Excerpted records
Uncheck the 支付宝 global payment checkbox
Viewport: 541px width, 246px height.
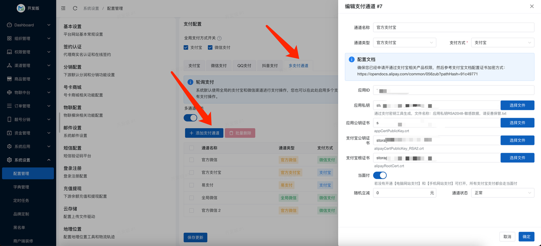tap(186, 48)
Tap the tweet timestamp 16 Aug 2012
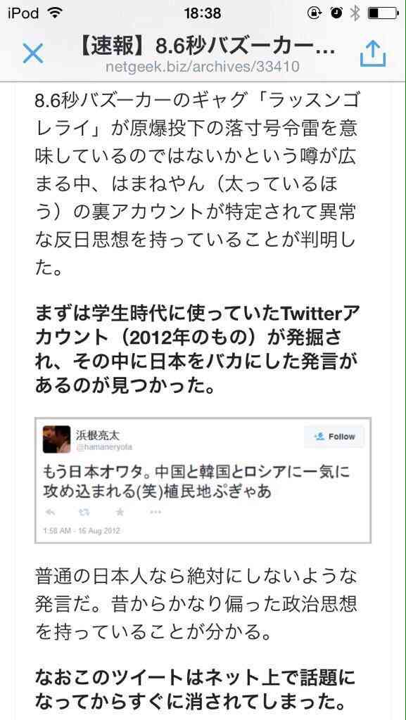The width and height of the screenshot is (406, 720). tap(82, 531)
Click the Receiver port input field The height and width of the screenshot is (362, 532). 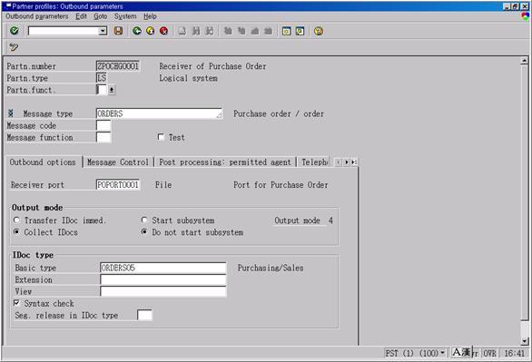coord(118,185)
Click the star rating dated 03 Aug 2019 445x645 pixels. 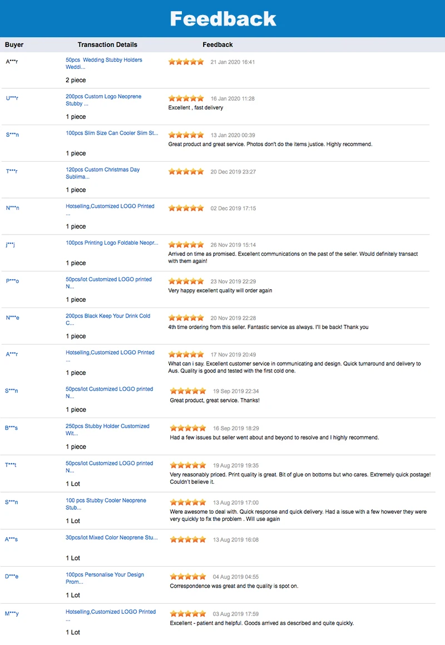188,614
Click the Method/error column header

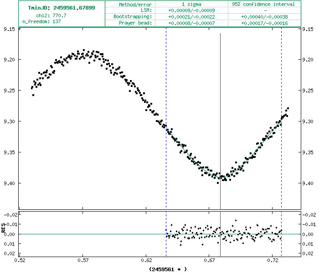click(x=134, y=4)
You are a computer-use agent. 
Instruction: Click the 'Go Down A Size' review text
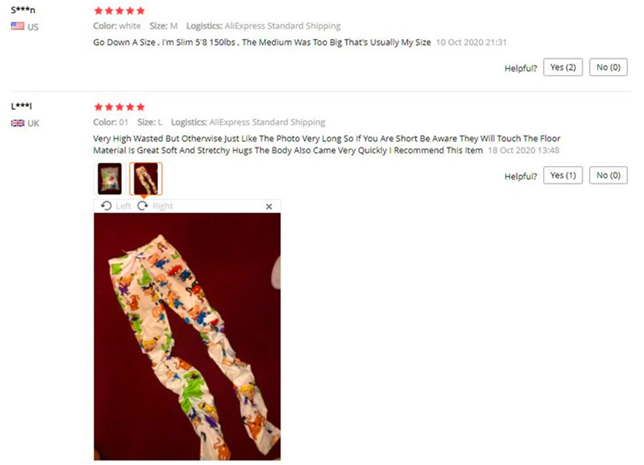(262, 42)
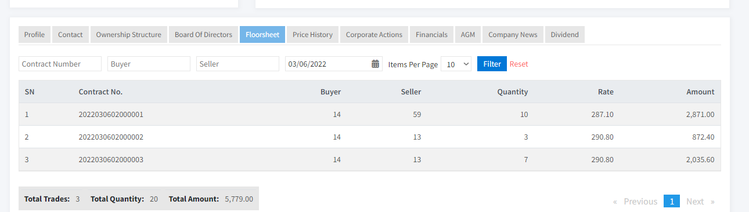Image resolution: width=749 pixels, height=212 pixels.
Task: Focus the Contract Number input field
Action: 60,64
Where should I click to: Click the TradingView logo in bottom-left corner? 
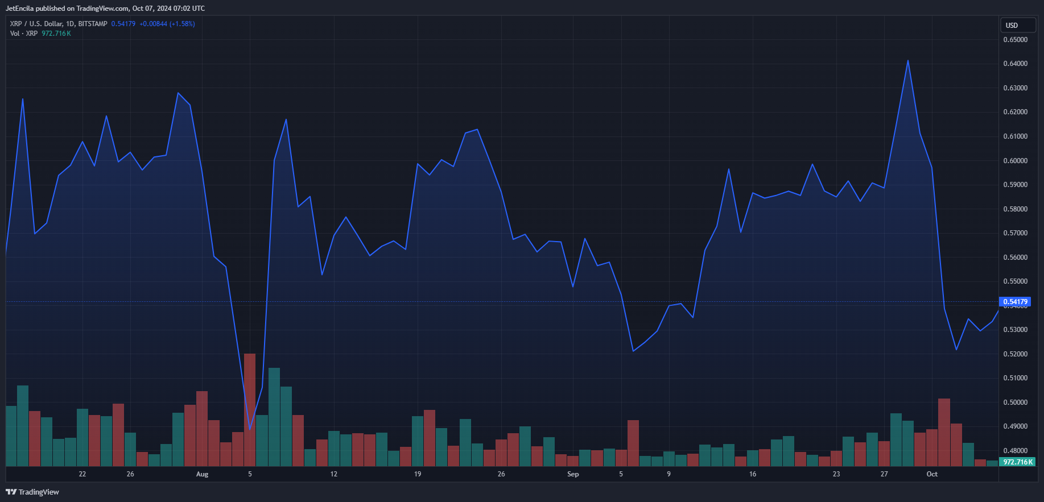pyautogui.click(x=32, y=492)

Problem
Reproduce exactly, and only, the lines from the one with "You are a computer-use agent." to the final line of the listing above; the pictures are to be left out.

Written reply
You are a computer-use agent. 
Instruction: Click the 'Go Down A Size' review text
(262, 42)
Image resolution: width=749 pixels, height=212 pixels.
Task: Focus the Contract Number input field
Action: 60,64
Where should I click to: Click the TradingView logo in bottom-left corner? 
pyautogui.click(x=32, y=492)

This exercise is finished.